Work order: Provide an exact transcription of all the records.

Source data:
____

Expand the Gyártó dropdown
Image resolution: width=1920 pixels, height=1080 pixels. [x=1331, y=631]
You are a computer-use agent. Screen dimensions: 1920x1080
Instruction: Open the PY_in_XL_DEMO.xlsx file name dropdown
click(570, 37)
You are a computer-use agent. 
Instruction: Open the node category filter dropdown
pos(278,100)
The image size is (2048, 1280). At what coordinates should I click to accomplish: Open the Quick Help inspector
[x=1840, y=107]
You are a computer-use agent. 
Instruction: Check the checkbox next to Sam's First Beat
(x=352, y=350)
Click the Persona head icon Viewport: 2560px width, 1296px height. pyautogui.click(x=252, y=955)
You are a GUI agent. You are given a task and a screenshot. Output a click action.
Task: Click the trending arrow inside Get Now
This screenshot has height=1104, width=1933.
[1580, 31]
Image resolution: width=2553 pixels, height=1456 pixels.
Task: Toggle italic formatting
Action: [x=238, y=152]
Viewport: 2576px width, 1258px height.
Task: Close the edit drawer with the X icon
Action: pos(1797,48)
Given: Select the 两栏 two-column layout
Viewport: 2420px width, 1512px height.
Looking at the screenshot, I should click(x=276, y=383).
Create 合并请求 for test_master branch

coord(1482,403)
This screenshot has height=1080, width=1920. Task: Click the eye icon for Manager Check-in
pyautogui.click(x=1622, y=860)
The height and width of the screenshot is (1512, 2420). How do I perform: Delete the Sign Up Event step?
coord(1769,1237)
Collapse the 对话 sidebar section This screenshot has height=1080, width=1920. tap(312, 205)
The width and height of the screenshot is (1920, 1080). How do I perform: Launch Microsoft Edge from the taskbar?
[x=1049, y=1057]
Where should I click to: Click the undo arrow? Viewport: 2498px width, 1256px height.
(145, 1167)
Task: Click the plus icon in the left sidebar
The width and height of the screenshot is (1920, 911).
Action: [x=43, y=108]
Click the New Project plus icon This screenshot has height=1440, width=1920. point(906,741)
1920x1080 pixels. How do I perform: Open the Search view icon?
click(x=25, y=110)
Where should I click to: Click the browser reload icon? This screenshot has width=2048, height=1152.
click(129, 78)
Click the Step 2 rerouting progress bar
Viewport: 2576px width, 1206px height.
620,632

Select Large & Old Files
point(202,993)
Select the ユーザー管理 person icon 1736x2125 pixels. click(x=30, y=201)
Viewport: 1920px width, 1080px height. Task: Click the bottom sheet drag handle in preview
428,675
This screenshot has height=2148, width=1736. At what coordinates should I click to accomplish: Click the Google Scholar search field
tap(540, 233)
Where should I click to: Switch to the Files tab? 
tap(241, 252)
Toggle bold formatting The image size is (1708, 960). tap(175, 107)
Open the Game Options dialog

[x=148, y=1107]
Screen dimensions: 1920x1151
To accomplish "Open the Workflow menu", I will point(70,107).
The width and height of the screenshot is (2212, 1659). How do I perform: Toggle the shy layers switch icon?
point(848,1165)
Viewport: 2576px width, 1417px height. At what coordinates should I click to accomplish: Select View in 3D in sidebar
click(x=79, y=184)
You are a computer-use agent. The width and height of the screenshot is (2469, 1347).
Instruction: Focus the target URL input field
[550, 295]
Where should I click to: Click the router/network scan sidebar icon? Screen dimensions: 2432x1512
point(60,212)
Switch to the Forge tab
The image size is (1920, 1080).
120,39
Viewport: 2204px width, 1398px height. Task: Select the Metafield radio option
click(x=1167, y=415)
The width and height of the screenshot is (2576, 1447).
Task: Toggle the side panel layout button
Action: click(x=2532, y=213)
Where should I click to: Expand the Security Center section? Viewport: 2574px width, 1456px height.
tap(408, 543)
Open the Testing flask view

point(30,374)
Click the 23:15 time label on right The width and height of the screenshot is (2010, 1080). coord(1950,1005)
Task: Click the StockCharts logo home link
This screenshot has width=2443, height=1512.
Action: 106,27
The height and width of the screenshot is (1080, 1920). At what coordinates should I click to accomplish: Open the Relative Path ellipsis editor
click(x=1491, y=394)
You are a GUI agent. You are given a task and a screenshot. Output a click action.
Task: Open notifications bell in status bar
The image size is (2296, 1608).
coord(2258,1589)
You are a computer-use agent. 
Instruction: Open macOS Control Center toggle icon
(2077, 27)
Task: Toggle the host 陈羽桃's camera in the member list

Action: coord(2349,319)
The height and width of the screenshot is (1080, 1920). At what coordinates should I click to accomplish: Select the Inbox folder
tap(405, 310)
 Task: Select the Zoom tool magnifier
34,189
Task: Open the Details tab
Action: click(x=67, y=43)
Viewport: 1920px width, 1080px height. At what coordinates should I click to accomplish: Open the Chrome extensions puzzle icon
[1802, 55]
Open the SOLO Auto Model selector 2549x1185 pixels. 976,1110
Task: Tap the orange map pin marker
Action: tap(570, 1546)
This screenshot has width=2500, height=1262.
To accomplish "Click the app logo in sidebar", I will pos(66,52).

____

Expected output:
Expand the Gyártó dropdown
Image resolution: width=1920 pixels, height=1080 pixels. [x=1331, y=631]
You are a computer-use agent. Screen dimensions: 1920x1080
Instruction: Open the PY_in_XL_DEMO.xlsx file name dropdown
click(570, 37)
You are a computer-use agent. 
Instruction: Open the node category filter dropdown
pos(278,100)
The image size is (2048, 1280). At what coordinates should I click to accomplish: Open the Quick Help inspector
[x=1840, y=107]
You are a computer-use agent. 
Instruction: Check the checkbox next to Sam's First Beat
(x=352, y=350)
Click the Persona head icon Viewport: 2560px width, 1296px height. pyautogui.click(x=252, y=955)
You are a GUI agent. You are given a task and a screenshot. Output a click action.
Task: Click the trending arrow inside Get Now
This screenshot has height=1104, width=1933.
[1580, 31]
Image resolution: width=2553 pixels, height=1456 pixels.
Task: Toggle italic formatting
Action: [x=238, y=152]
Viewport: 2576px width, 1258px height.
Task: Close the edit drawer with the X icon
Action: pos(1797,48)
Given: Select the 两栏 two-column layout
Viewport: 2420px width, 1512px height.
Looking at the screenshot, I should click(x=276, y=383).
Create 合并请求 for test_master branch

coord(1482,403)
This screenshot has height=1080, width=1920. Task: Click the eye icon for Manager Check-in
pyautogui.click(x=1622, y=860)
The height and width of the screenshot is (1512, 2420). How do I perform: Delete the Sign Up Event step?
coord(1769,1237)
Collapse the 对话 sidebar section This screenshot has height=1080, width=1920. tap(312, 205)
The width and height of the screenshot is (1920, 1080). How do I perform: Launch Microsoft Edge from the taskbar?
[x=1049, y=1057]
Where should I click to: Click the undo arrow? Viewport: 2498px width, 1256px height.
(145, 1167)
Task: Click the plus icon in the left sidebar
The width and height of the screenshot is (1920, 911).
Action: [x=43, y=108]
Click the New Project plus icon This screenshot has height=1440, width=1920. point(906,741)
1920x1080 pixels. How do I perform: Open the Search view icon?
click(x=25, y=110)
Where should I click to: Click the browser reload icon? This screenshot has width=2048, height=1152.
click(129, 78)
Click the Step 2 rerouting progress bar
Viewport: 2576px width, 1206px height.
620,632

Select Large & Old Files
point(202,993)
Select the ユーザー管理 person icon 1736x2125 pixels. click(x=30, y=201)
Viewport: 1920px width, 1080px height. Task: Click the bottom sheet drag handle in preview
428,675
This screenshot has height=2148, width=1736. At what coordinates should I click to accomplish: Click the Google Scholar search field
tap(540, 233)
Where should I click to: Switch to the Files tab? 
tap(241, 252)
Toggle bold formatting The image size is (1708, 960). tap(175, 107)
Open the Game Options dialog

[x=148, y=1107]
Screen dimensions: 1920x1151
To accomplish "Open the Workflow menu", I will point(70,107).
The width and height of the screenshot is (2212, 1659). How do I perform: Toggle the shy layers switch icon?
point(848,1165)
Viewport: 2576px width, 1417px height. At what coordinates should I click to accomplish: Select View in 3D in sidebar
click(x=79, y=184)
You are a computer-use agent. The width and height of the screenshot is (2469, 1347).
Instruction: Focus the target URL input field
[550, 295]
Where should I click to: Click the router/network scan sidebar icon? Screen dimensions: 2432x1512
point(60,212)
Switch to the Forge tab
The image size is (1920, 1080).
120,39
Viewport: 2204px width, 1398px height. Task: Select the Metafield radio option
click(x=1167, y=415)
The width and height of the screenshot is (2576, 1447).
Task: Toggle the side panel layout button
Action: click(x=2532, y=213)
Where should I click to: Expand the Security Center section? Viewport: 2574px width, 1456px height.
tap(408, 543)
Open the Testing flask view

point(30,374)
Click the 23:15 time label on right The width and height of the screenshot is (2010, 1080). coord(1950,1005)
Task: Click the StockCharts logo home link
This screenshot has width=2443, height=1512.
Action: 106,27
The height and width of the screenshot is (1080, 1920). At what coordinates should I click to accomplish: Open the Relative Path ellipsis editor
click(x=1491, y=394)
You are a GUI agent. You are given a task and a screenshot. Output a click action.
Task: Open notifications bell in status bar
The image size is (2296, 1608).
coord(2258,1589)
You are a computer-use agent. 
Instruction: Open macOS Control Center toggle icon
(2077, 27)
Task: Toggle the host 陈羽桃's camera in the member list

Action: coord(2349,319)
The height and width of the screenshot is (1080, 1920). At what coordinates should I click to accomplish: Select the Inbox folder
tap(405, 310)
 Task: Select the Zoom tool magnifier
34,189
Task: Open the Details tab
Action: click(x=67, y=43)
Viewport: 1920px width, 1080px height. At what coordinates should I click to accomplish: Open the Chrome extensions puzzle icon
[1802, 55]
Open the SOLO Auto Model selector 2549x1185 pixels. 976,1110
Task: Tap the orange map pin marker
Action: tap(570, 1546)
This screenshot has width=2500, height=1262.
To accomplish "Click the app logo in sidebar", I will pos(66,52).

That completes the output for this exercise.